* **Extract provided**
** START **
= Salmon ben Jeroham =

10th-century Karaite scholar

Salmon ben Jeroham (שלמון בן ירוחם), also known in Arabic as Sulaym ibn Ruhaym, was a Karaite exegete and controversialist who flourished at Jerusalem between 940 and 960. He was considered one of the greatest authorities among the Karaites, by whom he is called "the Wise" ("HaHakham"), and who mention him after Benjamin Nahawendi in their prayers for their dead great teachers (Karaite Siddur, i. 137b). His principal work, one of several treatises entitled Milhamoth Adonai, was an attack on Saadia Gaon.
** END **
* **Data provided**
** START **
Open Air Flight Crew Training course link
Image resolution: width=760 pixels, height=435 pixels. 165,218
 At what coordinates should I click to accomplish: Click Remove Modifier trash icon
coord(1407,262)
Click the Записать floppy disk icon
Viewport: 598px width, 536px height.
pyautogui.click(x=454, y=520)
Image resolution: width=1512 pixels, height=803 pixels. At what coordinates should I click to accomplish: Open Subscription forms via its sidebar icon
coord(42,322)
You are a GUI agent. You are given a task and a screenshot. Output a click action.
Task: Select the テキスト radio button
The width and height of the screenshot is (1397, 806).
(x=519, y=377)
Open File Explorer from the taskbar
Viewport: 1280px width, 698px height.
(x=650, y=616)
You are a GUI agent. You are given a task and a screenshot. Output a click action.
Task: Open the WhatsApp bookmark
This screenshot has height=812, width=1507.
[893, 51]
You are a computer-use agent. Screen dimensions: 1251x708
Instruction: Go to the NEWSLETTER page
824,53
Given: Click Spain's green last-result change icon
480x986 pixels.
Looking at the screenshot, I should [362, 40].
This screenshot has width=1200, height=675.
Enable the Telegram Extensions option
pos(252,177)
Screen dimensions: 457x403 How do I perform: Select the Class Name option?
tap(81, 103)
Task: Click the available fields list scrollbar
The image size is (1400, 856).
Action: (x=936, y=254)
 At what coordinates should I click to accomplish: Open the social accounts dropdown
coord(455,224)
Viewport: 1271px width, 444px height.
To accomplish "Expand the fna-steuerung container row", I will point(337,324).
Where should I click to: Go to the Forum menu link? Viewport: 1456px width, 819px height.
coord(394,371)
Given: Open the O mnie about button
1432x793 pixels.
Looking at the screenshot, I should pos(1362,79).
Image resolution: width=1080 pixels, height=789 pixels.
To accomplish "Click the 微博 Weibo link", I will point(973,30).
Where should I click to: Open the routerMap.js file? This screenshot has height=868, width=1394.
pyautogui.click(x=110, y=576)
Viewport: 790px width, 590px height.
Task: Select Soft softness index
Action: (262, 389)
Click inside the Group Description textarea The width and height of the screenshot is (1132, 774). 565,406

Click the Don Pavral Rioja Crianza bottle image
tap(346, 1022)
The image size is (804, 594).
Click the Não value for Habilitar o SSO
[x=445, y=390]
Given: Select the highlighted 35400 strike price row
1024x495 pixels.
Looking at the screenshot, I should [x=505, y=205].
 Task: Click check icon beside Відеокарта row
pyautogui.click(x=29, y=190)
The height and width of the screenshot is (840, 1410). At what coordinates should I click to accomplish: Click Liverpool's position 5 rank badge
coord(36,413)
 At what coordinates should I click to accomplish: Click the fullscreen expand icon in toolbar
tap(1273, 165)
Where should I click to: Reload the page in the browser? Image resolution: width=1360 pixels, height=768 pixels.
** END **
* **Required task 1**
Answer the following from the text on Salmon ben Jeroham:
(a) In which city, and between which years, did Salmon ben Jeroham flourish?
(b) By what epithet do the Karaites call him?
(c) Against whom was his principal work directed?
* **Required task 2**
Reproduce the passage of the text on Salmon ben Jeroham starting at "10th-century Karaite scholar" and ending at "on Saadia Gaon.".

* **Correct output 1**
(a) He flourished at Jerusalem between 940 and 960.
(b) They call him "the Wise" ("HaHakham").
(c) It was directed against Saadia Gaon.

* **Correct output 2**
10th-century Karaite scholar

Salmon ben Jeroham (שלמון בן ירוחם), also known in Arabic as Sulaym ibn Ruhaym, was a Karaite exegete and controversialist who flourished at Jerusalem between 940 and 960. He was considered one of the greatest authorities among the Karaites, by whom he is called "the Wise" ("HaHakham"), and who mention him after Benjamin Nahawendi in their prayers for their dead great teachers (Karaite Siddur, i. 137b). His principal work, one of several treatises entitled Milhamoth Adonai, was an attack on Saadia Gaon.